» **Text passage**
::::

Orbital ATK has a rich history of designing and manufacturing small space science satellites. From a small, low-cost astrophysics mission like GALEX, used to explore the origin and evolution of galaxies and stars, to Earth-imaging satellites such as the Landsat series, which have been monitoring surface changes for over 45 years, to the Dawn spacecraft, the first deep-space mission to orbit two interplanetary bodies in the main asteroid belt between Mars and Jupiter, the company's robust spacecraft platforms and comprehensive engineering know-how have enabled many of these satellites to far exceed their design lifetimes.

::::

» **Source material**
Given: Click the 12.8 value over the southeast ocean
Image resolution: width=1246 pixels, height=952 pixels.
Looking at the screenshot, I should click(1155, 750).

::::

» **Work to be completed**
Continue the passage about Orbital ATK's small space science satellites, starting after its final sentence.

» **The result**
TESS was built at Orbital ATK's Satellite Manufacturing Facility in Dulles, Virginia and is based on the company's LEOStar-2™ bus, a flight-proven and flexible satellite platform that accommodates a wide variety of missions. Continuing the company's legacy for delivering high-performance science and environmental spacecraft, several similar satellites are now in production for upcoming NASA missions that include the ICON heliophysics explorer, also built on a LEOStar-2 platform, as well as the Earth science ICESAT-2 and Landsat-9 satellites and the JPSS-2 weather spacecraft which use the larger LEOStar-3™ bus.

TESS is a NASA Astrophysics Explorer mission led and operated by the Massachusetts Institute of Technology and managed by the NASA Goddard Spaceflight Center. More than a dozen universities, research institutes and observatories worldwide are participants in the mission.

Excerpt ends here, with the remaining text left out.